Neste ponto, entra o papel da nova diretoria do Grêmio, que assumiu o clube com conhecimento da necessidade de um novo “camisa 10”. Um jogador para a posição, inclusive, foi pedido expresso de Luís Castro, mas ainda não chegou.
Arthur foi uma ilha de qualidade no meio-campo do Grêmio contra o Fluminense
Thiago Ribeiro/AGIF
E a aposta na base?
Tiaguinho fez 45 minutos ruins no Gre-Nal e perdeu a condição de titular que lhe foi dada nos primeiros jogos da temporada. Dodi, que entrou no seu lugar, não entregou por si só a solidez defensiva esperada.
Aliás, com Dodi e Edenilson e sem Tiaguinho e Cristaldo, o Grêmio levou cinco gols em dois jogos: três no segundo tempo contra o Inter e dois em pouco mais de uma etapa diante do Fluminense.

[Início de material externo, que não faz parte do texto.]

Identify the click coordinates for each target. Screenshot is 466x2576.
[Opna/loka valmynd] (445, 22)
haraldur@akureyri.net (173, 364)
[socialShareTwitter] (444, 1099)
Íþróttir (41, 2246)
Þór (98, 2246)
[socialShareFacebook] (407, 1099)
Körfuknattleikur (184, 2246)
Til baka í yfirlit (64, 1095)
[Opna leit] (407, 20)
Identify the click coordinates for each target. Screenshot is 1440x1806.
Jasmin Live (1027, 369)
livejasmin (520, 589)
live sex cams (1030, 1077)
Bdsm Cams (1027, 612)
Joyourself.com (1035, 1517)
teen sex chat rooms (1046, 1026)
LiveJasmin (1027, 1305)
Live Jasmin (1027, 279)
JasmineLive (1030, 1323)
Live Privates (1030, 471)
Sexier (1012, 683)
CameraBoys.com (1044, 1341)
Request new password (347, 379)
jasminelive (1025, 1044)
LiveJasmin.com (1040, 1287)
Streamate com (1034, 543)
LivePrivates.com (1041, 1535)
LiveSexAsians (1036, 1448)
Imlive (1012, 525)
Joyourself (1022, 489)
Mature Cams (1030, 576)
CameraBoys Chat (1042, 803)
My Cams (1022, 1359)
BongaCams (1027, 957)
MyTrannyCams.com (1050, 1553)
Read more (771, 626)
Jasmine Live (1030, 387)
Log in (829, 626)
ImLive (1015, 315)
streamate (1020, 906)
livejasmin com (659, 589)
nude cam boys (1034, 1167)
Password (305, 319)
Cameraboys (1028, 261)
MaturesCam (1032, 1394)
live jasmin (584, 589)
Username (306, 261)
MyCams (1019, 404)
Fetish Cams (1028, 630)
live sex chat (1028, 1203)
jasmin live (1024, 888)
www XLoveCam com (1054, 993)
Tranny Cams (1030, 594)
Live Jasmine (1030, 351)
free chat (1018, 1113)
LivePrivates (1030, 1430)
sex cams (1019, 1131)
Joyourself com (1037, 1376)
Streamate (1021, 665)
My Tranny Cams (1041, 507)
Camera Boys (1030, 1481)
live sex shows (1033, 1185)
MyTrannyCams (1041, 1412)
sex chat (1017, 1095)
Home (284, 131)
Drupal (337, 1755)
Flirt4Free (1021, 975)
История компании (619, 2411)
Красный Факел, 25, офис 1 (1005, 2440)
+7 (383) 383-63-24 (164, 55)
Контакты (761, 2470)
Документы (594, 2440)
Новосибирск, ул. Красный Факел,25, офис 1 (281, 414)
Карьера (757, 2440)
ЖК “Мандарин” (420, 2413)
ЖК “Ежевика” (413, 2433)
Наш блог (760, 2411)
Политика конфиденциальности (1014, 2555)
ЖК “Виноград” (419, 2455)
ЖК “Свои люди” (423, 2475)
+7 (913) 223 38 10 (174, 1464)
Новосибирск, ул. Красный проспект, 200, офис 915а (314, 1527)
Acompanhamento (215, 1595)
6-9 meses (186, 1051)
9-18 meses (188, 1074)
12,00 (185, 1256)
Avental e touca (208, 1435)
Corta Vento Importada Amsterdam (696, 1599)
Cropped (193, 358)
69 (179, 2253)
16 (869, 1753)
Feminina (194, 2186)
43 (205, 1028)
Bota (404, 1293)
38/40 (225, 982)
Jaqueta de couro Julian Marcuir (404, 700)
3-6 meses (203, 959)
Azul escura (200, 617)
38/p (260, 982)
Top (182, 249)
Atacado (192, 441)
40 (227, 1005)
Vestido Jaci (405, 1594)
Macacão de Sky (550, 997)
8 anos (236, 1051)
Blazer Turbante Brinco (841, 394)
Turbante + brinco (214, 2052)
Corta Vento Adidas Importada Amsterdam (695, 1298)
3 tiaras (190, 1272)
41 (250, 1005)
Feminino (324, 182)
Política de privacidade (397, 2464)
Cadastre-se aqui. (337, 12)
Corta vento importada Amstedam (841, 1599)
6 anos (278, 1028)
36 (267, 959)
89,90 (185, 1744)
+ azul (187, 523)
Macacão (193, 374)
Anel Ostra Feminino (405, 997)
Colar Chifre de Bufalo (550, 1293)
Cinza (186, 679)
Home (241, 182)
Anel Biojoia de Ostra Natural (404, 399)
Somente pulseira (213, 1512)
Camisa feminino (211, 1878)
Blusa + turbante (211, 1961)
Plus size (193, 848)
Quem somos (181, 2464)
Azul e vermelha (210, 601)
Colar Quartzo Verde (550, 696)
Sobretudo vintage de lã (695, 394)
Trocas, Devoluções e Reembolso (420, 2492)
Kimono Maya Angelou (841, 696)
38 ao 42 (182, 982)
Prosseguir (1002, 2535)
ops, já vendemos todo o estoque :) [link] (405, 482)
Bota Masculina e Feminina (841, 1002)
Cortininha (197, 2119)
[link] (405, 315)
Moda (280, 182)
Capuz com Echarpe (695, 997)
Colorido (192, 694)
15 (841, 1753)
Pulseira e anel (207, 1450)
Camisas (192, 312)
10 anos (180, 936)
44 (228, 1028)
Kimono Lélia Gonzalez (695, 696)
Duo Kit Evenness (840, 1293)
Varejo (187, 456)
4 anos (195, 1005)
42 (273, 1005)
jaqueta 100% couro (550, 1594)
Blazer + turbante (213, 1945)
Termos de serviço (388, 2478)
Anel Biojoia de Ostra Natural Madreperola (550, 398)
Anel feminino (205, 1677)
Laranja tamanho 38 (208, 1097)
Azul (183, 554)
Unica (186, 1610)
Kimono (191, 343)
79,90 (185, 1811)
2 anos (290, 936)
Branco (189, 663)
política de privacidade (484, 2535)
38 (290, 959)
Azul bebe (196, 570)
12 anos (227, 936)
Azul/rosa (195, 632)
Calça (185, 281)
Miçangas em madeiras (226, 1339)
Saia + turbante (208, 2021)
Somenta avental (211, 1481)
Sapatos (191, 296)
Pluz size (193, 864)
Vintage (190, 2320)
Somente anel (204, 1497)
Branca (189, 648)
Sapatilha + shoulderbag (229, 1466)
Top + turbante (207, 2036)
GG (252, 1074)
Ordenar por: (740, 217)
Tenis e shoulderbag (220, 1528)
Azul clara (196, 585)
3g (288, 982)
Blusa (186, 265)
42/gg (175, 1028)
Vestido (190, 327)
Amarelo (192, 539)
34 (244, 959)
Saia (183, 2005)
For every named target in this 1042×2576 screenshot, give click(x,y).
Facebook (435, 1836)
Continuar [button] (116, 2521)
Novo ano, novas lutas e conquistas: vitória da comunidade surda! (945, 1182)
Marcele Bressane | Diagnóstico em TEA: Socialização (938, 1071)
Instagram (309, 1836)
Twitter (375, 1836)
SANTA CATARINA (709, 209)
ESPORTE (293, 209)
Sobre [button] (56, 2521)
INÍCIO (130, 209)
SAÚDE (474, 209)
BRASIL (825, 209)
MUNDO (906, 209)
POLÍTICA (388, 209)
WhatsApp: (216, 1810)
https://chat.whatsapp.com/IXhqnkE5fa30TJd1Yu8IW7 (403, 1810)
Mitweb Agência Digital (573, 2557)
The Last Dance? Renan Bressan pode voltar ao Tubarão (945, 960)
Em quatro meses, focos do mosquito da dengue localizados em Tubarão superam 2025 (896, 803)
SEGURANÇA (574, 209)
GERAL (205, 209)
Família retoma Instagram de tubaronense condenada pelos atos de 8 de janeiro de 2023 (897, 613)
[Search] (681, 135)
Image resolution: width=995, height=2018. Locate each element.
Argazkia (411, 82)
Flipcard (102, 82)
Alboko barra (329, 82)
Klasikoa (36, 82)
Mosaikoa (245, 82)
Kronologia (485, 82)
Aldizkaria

O Grêmio melhorou no segundo tempo e empurrou o Fluminense (já acomodado) a partir das entradas de Willian, Pavon e Enamorado. Mas a reação não se fez forte o bastante para igualar ou reverter o placar. Perdeu um gol feito com Gustavo Martins, mas a oportunidade clara não foi sinônimo de pressão — o Grêmio teve três finalizações no alvo ao longo do jogo contra seis do Fluminense.
Entre os três volantes — com Edenilson de opção mais avançada — e Tiaguinho e Cristaldo ou Willian, ainda é melhor tentar formar equipe com quem tenha mais vocação ao ataque. Assim, serão privilegiados os jogadores de mais talento, como Arthur, Tetê, Amuzu e Carlos Vinicius, que pouco foi assistido nos últimos dois jogos.